The final section of the paper will arguably be the most interesting. The central question of this part is the following:

# Can de novo handle the large search space better than database searches would ?

Indeed, this is actually the central question to be answered before deciding to shout 'all HAIL DE NOVO, our savior, begone with databases'.

The task of de novo sequencing is much harder than database searching as the search space becomes unrestricted given a pre-defined set of tokens, e.g. amino acid and modifications. The question is more layered than one would first expect. We will subdivide the question in three parts and argument all of them before coming to the conclusion of the paper.

### Question 1: What would database search engines choose ?

The thing developers of de novo algorithms focus most on, is something that is often obscured when looking at database searching and more specifically, the post-processing part of it with rescoring. Database searches allow x candidates (either allowing a mass shift or nah) per spectrum and choosing only the top-ranking one according to a very simple rule. In Sage, this is the summed intensity of the annotated fragment ions. After this step, rescoring comes into play to evaluate the top-scoring PSMs per spectrum across the whole run, essentially making the FDR dataset-dependent (something we want as each dataset is unique). In de novo, we can also choose to output a single peptide, however, during the decision process of this particular peptide the whole complex rescoring part including fragment intensity, retention time (?) prediction and other more complex features is used indirectly. The approach of de database searching would be more akin to de novo sequencing if the rescoring module is applied on a larger set of peptides within a single spectrum, and then choosing the best PSM among them.

Therefore, to introduce this difficult to grasp distinction, I want to show this with a nice example. If I would expand the search space with the search space delimited by the de novo algorithms, what would happen to the de database results ? The small percentage (x) increase of search space drastically changes the results of the database search. The only reason this is the case is because internally (in Sage), this particular closely-resembling peptide sequence explains more intensity within the spectrum, becoming the top-ranked hit and thus selected for further analysis with rescoring, ignoring all ambiguity to lower-ranked hits for that spectrum in the process.
 
Indeed, the results of this experiment is directly related to the concept of ambiguity, something we aim to solve with restricting the database yet after selecting a top-hit for a spectrum, completely ignoring it afterwards. When doing benchmarks with de novo, we expect the algorithm to choose a possibly suboptimal sequence within a pre-defined, restricted, yet unknown search space.


### Question 2: Are the de novo sequences inside the cloud of ambiguity for those spectra ?

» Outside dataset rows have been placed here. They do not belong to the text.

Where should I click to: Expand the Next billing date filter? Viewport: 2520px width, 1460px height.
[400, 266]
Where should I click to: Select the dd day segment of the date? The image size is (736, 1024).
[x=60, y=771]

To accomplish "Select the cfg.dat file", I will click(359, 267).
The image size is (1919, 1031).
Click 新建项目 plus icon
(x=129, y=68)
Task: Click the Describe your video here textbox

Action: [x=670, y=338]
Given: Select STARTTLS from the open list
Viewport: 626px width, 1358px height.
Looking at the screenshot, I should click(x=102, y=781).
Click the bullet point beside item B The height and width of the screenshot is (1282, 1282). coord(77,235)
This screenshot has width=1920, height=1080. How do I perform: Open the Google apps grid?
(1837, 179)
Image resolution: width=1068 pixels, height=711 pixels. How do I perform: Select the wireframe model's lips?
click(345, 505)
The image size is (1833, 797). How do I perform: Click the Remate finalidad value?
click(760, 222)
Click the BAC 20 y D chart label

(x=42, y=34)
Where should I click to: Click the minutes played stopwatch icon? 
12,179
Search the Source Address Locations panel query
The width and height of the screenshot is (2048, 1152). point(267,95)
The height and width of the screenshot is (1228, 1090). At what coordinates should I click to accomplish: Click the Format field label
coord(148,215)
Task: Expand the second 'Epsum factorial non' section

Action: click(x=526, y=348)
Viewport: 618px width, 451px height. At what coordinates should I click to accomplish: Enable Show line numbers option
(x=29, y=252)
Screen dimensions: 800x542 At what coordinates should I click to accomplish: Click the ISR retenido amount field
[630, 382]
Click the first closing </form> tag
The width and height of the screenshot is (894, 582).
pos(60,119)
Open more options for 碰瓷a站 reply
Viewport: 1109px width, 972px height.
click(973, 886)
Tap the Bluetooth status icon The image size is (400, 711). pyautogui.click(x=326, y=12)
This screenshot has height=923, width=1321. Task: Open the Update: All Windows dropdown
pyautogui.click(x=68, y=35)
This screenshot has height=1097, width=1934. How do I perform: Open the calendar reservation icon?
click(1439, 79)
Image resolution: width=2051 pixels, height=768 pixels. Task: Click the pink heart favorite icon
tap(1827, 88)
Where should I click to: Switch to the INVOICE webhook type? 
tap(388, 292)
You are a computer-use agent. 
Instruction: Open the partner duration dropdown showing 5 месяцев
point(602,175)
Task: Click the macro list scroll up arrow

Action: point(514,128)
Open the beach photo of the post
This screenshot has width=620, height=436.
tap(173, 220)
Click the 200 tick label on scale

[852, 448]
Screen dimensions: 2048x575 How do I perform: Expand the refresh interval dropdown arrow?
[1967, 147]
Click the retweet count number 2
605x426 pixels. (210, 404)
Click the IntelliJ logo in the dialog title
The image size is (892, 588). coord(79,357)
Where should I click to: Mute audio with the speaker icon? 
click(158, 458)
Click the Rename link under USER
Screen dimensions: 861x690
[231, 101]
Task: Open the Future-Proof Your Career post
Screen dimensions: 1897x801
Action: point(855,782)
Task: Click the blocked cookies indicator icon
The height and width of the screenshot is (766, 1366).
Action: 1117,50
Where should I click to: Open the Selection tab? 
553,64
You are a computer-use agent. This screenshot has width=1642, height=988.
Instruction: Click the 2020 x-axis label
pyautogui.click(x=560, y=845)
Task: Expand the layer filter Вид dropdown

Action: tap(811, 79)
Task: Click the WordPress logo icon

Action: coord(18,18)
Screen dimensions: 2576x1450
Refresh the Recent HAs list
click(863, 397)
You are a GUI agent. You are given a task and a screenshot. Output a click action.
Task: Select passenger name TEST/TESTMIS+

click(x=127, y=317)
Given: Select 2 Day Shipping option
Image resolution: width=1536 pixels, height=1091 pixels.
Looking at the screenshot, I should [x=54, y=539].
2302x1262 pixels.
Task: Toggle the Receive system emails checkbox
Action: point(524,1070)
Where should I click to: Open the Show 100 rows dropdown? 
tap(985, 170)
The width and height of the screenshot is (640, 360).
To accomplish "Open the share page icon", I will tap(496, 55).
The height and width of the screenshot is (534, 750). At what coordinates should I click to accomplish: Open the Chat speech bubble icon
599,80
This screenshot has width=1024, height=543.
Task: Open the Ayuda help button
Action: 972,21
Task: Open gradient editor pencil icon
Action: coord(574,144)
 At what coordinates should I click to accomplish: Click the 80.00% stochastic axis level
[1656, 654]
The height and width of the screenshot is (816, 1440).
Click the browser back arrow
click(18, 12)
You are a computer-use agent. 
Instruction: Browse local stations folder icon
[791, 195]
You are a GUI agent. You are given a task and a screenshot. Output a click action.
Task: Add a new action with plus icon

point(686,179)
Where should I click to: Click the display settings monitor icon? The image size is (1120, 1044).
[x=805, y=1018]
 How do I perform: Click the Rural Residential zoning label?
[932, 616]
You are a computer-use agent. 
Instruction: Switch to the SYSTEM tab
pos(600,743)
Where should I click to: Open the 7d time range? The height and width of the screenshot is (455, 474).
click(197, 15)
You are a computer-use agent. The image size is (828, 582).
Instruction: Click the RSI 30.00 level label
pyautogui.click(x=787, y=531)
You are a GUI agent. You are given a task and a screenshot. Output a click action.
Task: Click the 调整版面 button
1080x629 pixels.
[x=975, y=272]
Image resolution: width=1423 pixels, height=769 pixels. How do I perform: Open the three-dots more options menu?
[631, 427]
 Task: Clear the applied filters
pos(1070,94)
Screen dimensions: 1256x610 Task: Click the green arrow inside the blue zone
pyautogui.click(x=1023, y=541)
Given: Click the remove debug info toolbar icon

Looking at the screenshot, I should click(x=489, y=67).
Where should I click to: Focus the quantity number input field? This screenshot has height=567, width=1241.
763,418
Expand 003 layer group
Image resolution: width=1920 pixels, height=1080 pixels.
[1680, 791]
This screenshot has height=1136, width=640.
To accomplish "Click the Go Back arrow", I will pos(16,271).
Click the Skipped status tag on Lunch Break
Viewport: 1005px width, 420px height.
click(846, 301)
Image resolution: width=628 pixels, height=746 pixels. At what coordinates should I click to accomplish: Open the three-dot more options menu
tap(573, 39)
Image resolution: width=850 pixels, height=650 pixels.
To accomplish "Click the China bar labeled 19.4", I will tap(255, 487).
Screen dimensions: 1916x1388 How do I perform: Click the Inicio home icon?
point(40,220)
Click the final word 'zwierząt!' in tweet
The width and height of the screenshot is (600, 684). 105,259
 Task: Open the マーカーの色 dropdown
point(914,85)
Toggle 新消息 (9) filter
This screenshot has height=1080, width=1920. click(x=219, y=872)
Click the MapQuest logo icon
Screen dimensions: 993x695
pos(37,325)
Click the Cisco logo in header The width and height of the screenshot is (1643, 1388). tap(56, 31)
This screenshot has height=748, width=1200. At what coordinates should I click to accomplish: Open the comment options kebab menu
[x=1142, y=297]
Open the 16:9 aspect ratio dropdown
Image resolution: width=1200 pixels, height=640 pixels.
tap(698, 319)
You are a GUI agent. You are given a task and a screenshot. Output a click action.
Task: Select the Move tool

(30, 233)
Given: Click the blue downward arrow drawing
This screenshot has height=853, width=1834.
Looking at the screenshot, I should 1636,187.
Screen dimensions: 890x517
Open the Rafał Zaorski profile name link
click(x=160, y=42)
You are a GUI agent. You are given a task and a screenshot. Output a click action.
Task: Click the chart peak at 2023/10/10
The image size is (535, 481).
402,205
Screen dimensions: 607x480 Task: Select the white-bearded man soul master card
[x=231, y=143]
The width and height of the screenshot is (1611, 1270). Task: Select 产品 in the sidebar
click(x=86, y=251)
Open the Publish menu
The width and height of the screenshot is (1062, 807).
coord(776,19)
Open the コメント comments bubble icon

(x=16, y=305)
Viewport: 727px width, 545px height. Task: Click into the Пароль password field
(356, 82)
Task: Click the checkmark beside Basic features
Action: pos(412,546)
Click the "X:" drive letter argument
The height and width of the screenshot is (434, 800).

To further support the argument of ambiguity, a second analysis would demonstrate that some false de novo predictions lie in the ambiguity area of a spectrum. This ambiguity area is still for me difficult to clearly define but would work as follows. Some spectra do not have conclusive evidence for a particular sequence. That's that. No matter the approach, either with databases or de novo, the answer will remain uncertain. A side-effect demonstrated here, is that those spectra will have a bunch of peptide sequences with semi-equal scores, where neither the de novo, nor the database score is the highest, yet lies within a normal distribution of other ambiguous cases. The difficulty here is that ambiguity already starts with 2 sequences. Designing a metric for this is not straightforward.


### Question 3: Databases removes the ambiguity problem, and no amount of de novo will be able to solve it effectively

This section is for those de novo prophets, promising de novo to be the end of database searching. This will only be the case if the data is perfect, which is never the case. This section will only be short and builds further upon question 2, with the addition that the database makes the ambiguity metrics explode in the advantage of clarity.

This will conclude the evaluation of de novo algorithms and thus the paper.

# Plots to make

### 1_search_engine_results

Perform experiment as follows:
1. Search 1: Classic search
2. Search 2: Classic search with added de novo sequences (ignore the scores)
3. Rescore both by using the models trained on results from search 1.
4. Analyze the difference. Are de novo sequences higher scored? If not, then Sage internals went wrong. If yes, showcases false positive ? Is the database wrong ?

The plot should raise questions answered in section 2.

### 2_ambiguity_metrics

Still a WIP on how to define this metric

- Boxplot: metrics when de novo engines are correct. Next to it, boxplot with metrics if de novo is wrong in all cases, or in some cases
- Pick out example showing where the de novo sequences, database sequence lie within the large cloud of candidates in a highly ambiguous spectrum

### 3_ambiguity_reduction_db

Before and after boxplot showing how the ambiguity metrics change.